Through its combination of time-tested NOLS recipes, new internationally focused options, ration planning strategies, and nutrition science, the seventh edition of NOLS Cookery offers readers everything that they will need to eat well, and therefore to live well, in the backcountry. Shannon Rochelle NOLS Research Manager Senior Field Instructor January 2017 Acknowledgments A s in previous editions of NOLS Cookery , I thank all of the individuals who have contributed to this useful and creative book. There are literally hundreds of you! During the creation of this seventh edition, I met numerous times with Becca Sage (NOLS assistant rations manager), Mary Podzemny (NOLS rations assistant), and Helen Wilson (NOLS curriculum publications managing editor). We carefully reviewed every recipe, removed some, and added others. The recipes that made it through were tested and approved by the NOLS Rocky Mountain testers, always a fun and creative process. In addition to the editorial team (mentioned above), I would like to thank Helen Wilson for compiling NOLSs nutritional resources into an informative nutrition chapter, for performing nutrition analysis on all of the new recipes, and for putting together NOLS Around the World, a compilation of recipes submitted by NOLSs global locations.

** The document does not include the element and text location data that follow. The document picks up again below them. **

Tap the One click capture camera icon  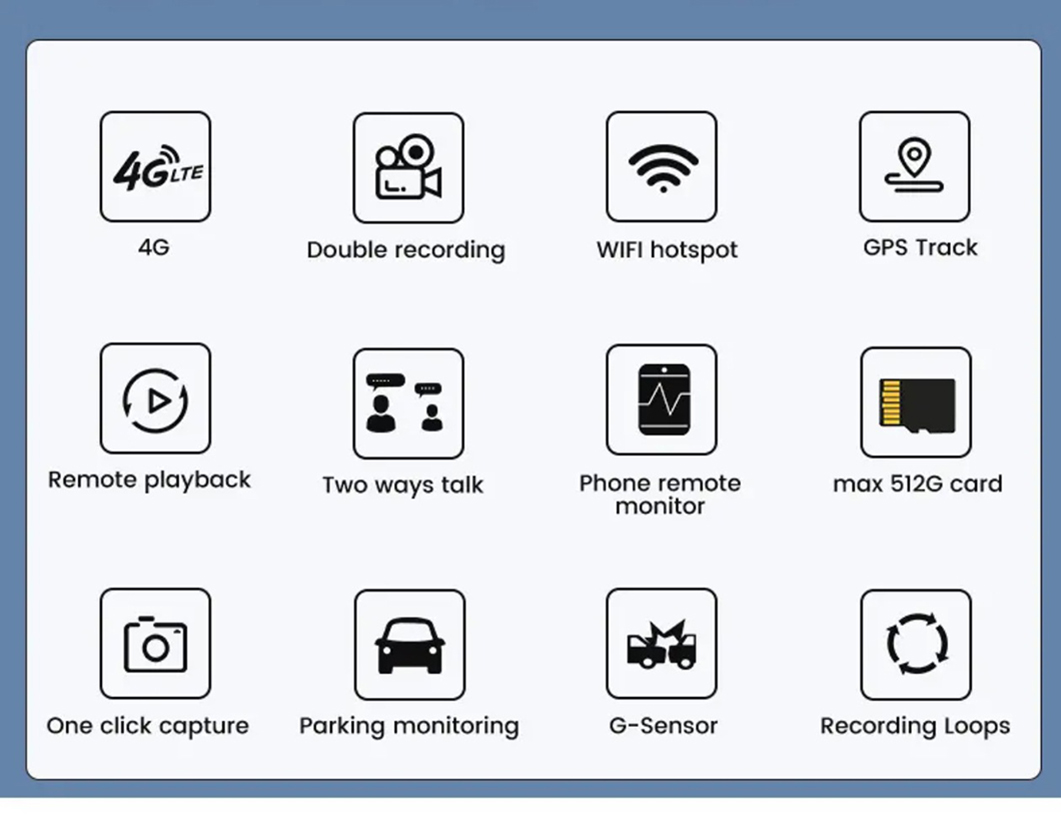[x=155, y=644]
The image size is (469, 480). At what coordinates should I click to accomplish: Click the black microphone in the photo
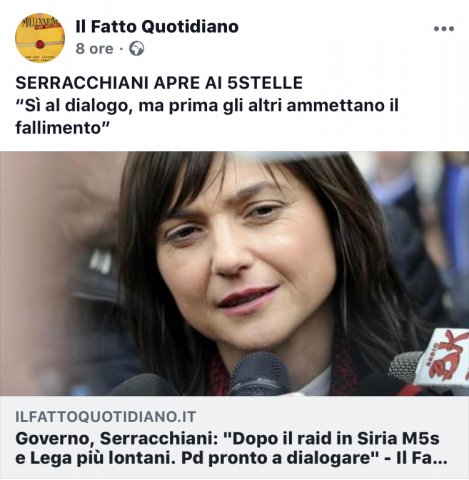258,374
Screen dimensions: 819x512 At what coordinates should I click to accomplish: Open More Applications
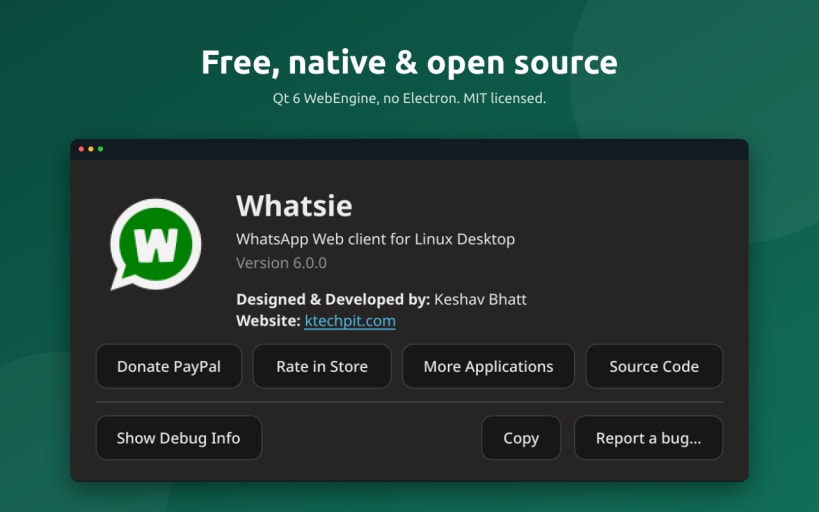point(488,366)
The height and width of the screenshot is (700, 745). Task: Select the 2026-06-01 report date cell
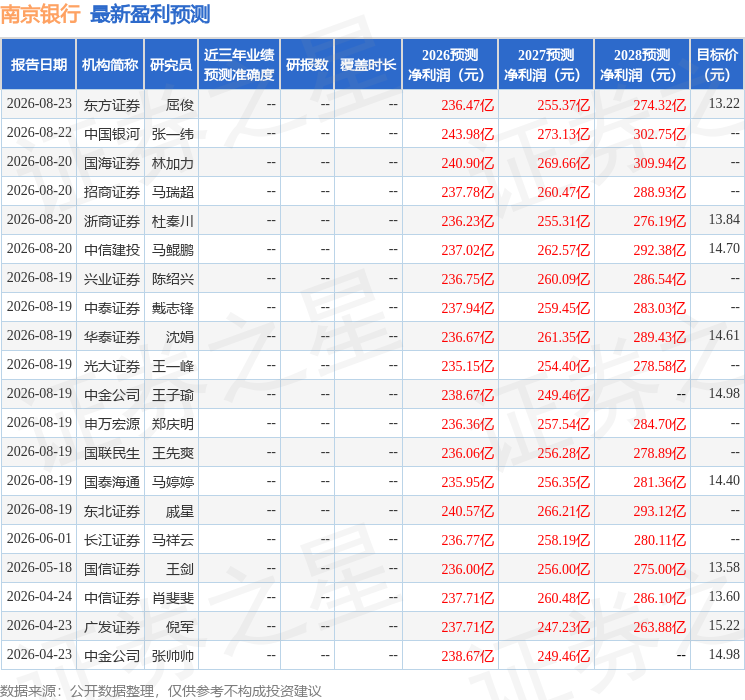tap(39, 539)
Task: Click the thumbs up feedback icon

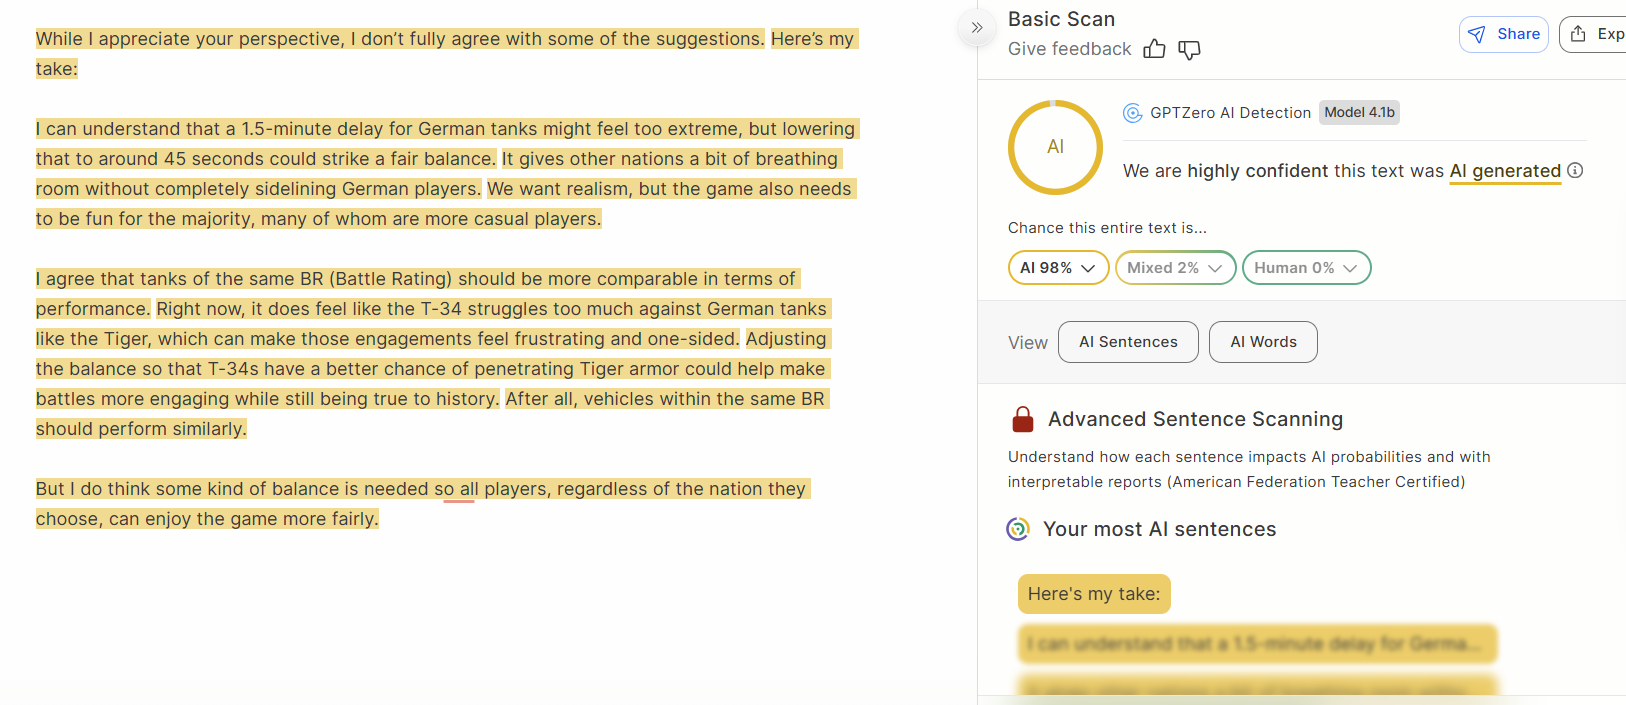Action: [1154, 49]
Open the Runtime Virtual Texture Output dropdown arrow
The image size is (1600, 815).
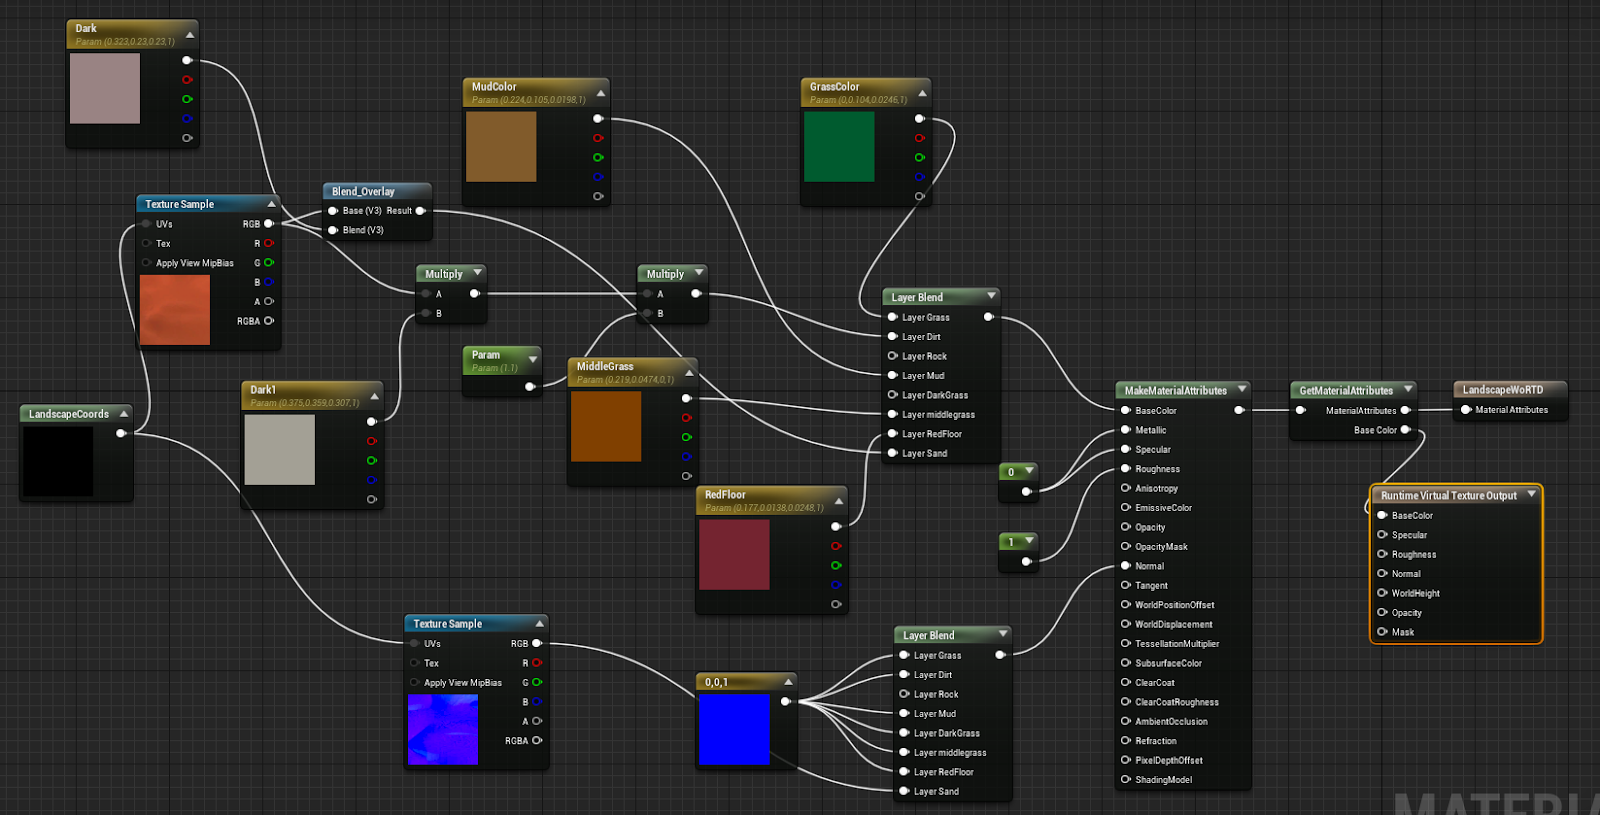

Thanks to Shannon Rochelle (NOLS research manager and senior field instructor) for writing the comprehensive foreword and reviewing the nutrition chapter. Thanks also to Drew Leeman (NOLS director of risk management) for reviewing the nutrition chapter. Thanks to Andrew Megas-Russell (NOLS field faculty and southwest special projects coordinator) for contributing many new recipes to this seventh edition, one of which appears on the cover (the Klemheist Kale Bagel Sandwich). Thanks to Ryan Williams (NOLS program supervisor) for reviewing the lightweight backpacking section. I feel truly thankful to have edited so many editions of NOLS Cookery , and I want to thank all of the students, instructors, and friends of NOLS who have been a part of its evolution, from the first edition in 1974 to this current edition in 2017. This book truly is the work of many, many creative chefs.